As consumers choose to educate themselves and source products that are easy on the environment (and easier on the pocket in the long-term), reusable, eco-friendly and biodegradable sanitary products are on the rise. There is ample opportunity to move with fresh brands towards an organic and green approach, reducing your period footprint and decreasing the environmental impact of a natural bodily cycle. The average store-stocked sanitary pad contains 90% plastic, the equivalent of 4 single-use carrier bags, meaning a pack of 16 actually equates to 64 single-use bags. They are usually made from a combination of plastic, rayon, bleach and other chemicals. Tampons that can’t biodegrade often contain a thin layer of plastic along with a non-recyclable plastic applicator.
According to household brand Lil-Lets’ website, the average woman uses 11 thousand tampons in her lifetime, which equals 5500 plastic bags. 20 billion disposable menstrual products end up in North American landfills alone. Thankfully, there is now an abundance of sustainable and reusable feminine sanitary products widely available in stores or online. Natracare plastic-free, vegan products are stocked in The Health Store nationwide. These innovative products are often identical in purpose and application to the plastic alternatives, so there is something to suit everybody.
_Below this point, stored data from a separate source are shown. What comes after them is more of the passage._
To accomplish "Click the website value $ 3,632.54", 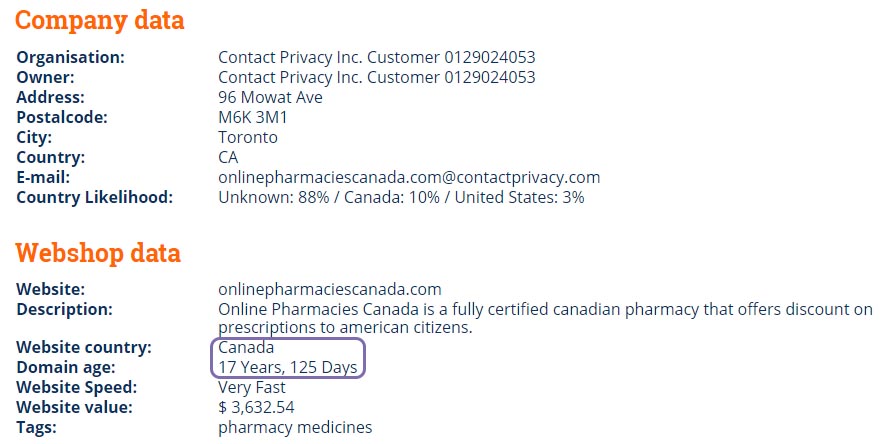I will tap(257, 407).
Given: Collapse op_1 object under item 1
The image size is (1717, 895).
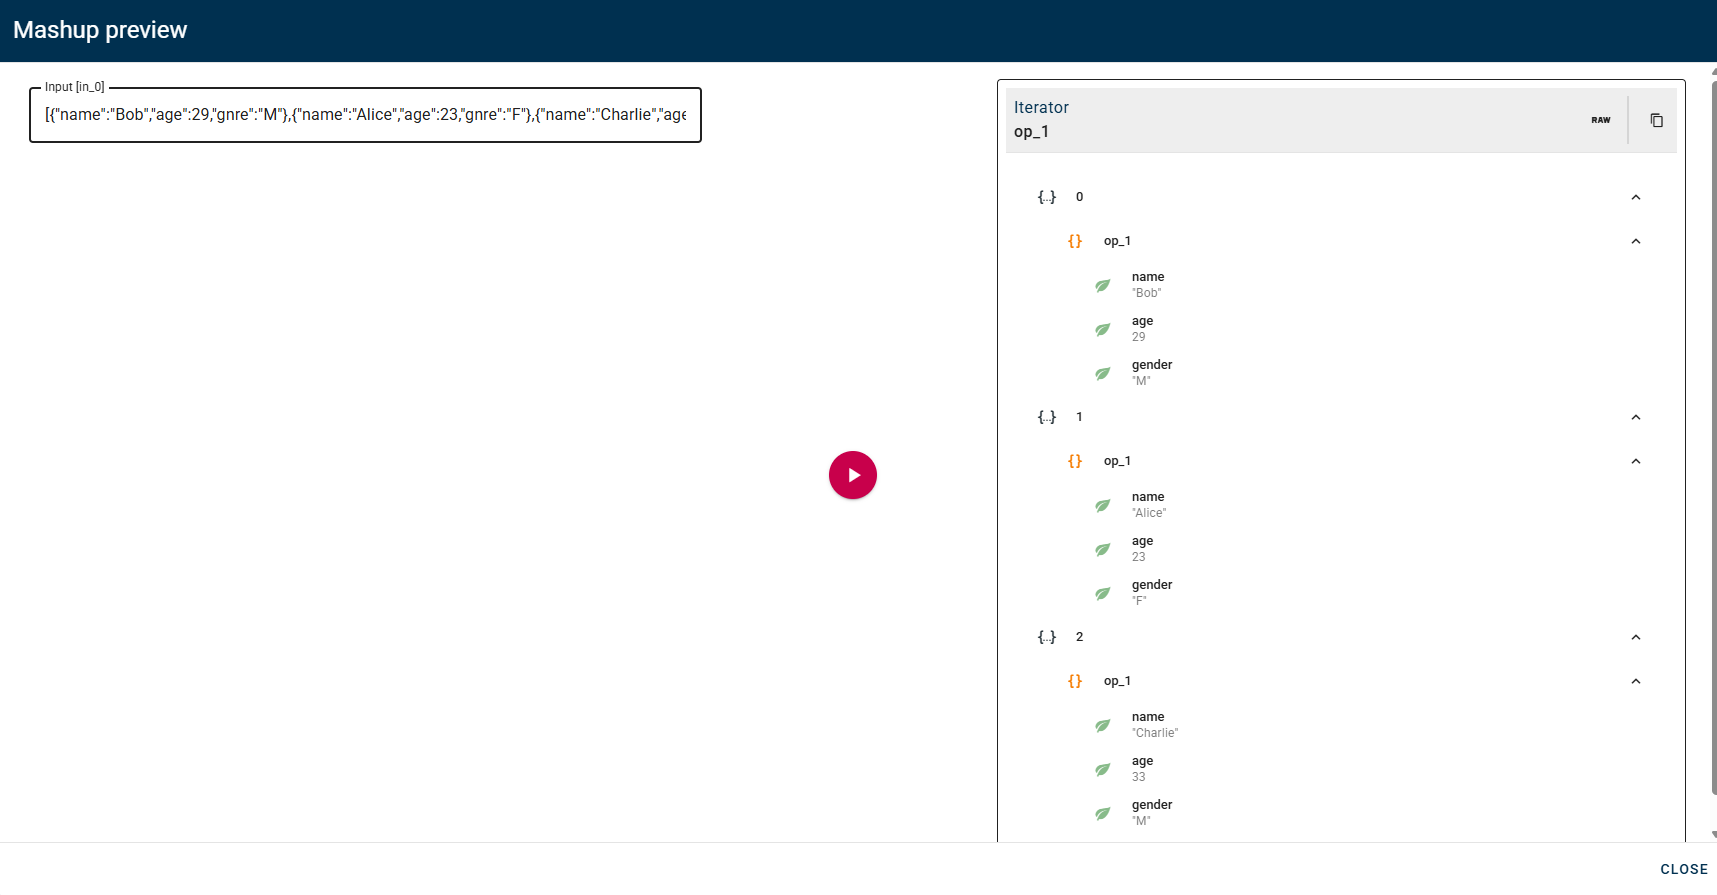Looking at the screenshot, I should [x=1635, y=461].
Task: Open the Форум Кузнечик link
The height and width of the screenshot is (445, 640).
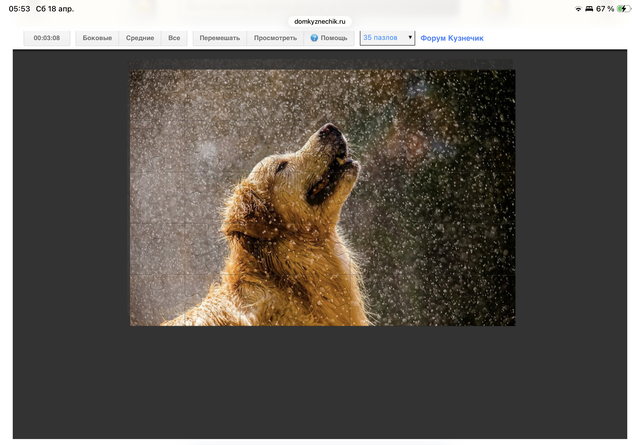Action: [451, 38]
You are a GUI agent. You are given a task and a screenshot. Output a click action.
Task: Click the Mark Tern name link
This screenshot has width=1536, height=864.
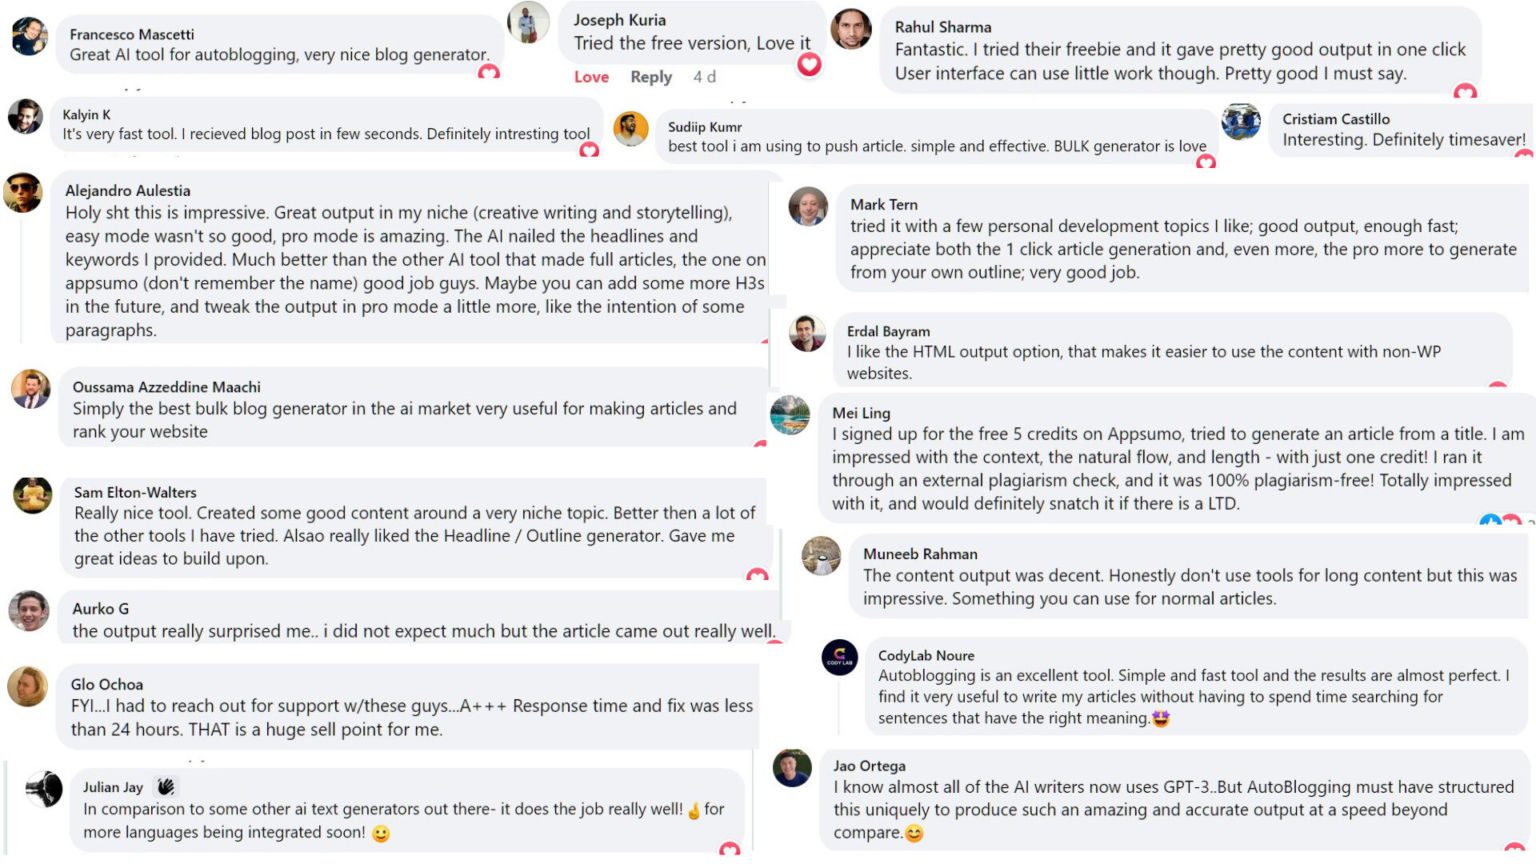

Menstrual cups come in various shapes and sizes, produced by numerous brands including OrganiCup, DivaCup, Lunette and Mooncup. Unlike tampons, they contain no bleach or harmful substances, as well as being waste-free! Sitting inside the vagina, just below the cervix, menstrual cups can provide up to twelve hours wear, depending on your cycle. They can hold up to five times more than pads and tampons. There are plenty of step-by-step guides online, and similar to tampons they can be used when swimming. Cleaning is easy; a quick rinse with hot soapy water and a cleanser if it comes with the product, boiling it for a more thorough cleanse. On average, they are replaced once a year, but with proper care and cleaning a menstrual cup can last over a decade.
Period underwear is a more expensive option, especially considering the potential need to purchase multiple sets. However, they are comfortable, discreet and long-lasting, with brands such as Thinx and Rael creating new styles to reshape the horrid imagery instantly brought to mind at the thought of period underwear. They can hold up to four tampons worth of menstrual fluid. If the leap is too frightening, cloth pads and pantiliners are a satisfactory alternative. There are endless colours, patterns and sizes available, sourced on Etsy or through brands GladRags, Tree Hugger and LunaPads, to name a few. Worn throughout the day for as long as you feel comfortable, simply hand or machine wash, minus chemical and bleach products. Gentle on the planet, comfortable and noninvasive. Brand Flo has natural bamboo pads, packaged in compostable plant film, while Organyc 100% biodegradable pads are targeted toward sensitive, allergy-prone skin.
DAME has created a lifelong 92% plant-based reusable tampon applicator to coincide with their organic tampons, similar to o.b. 100% organic, fragrance-free tampons available on Amazon. Washable sea sponge tampons are as the name suggests, available in various shapes and sizes. The Flex Company created a flexible disc for vaginal insertion, worn for up to twelve hours and holding five tampons worth of fluid. It’s hypoallergenic, BPA and latex-free, creating 60% less waste than tampons.
More brands are emerging, intent on lessening the unnecessary environmental impact of human biology. Many have websites and social media elaborating further on their duty to reducing carbon footprints, guides on their products, customer reviews and tips as well as more information. Some options may appear costly at first glance, but with one box of pads costing around five euro, the savings made both personally and environmentally are priceless. Behind a multitude of brands lies a powerful message. From the movement to eliminate menstrual shame through destigmatization (The Miosta Project another worthy mention) to financial schemes aimed at tackling period poverty and ending FGM, the benefits to this product switchover are immense.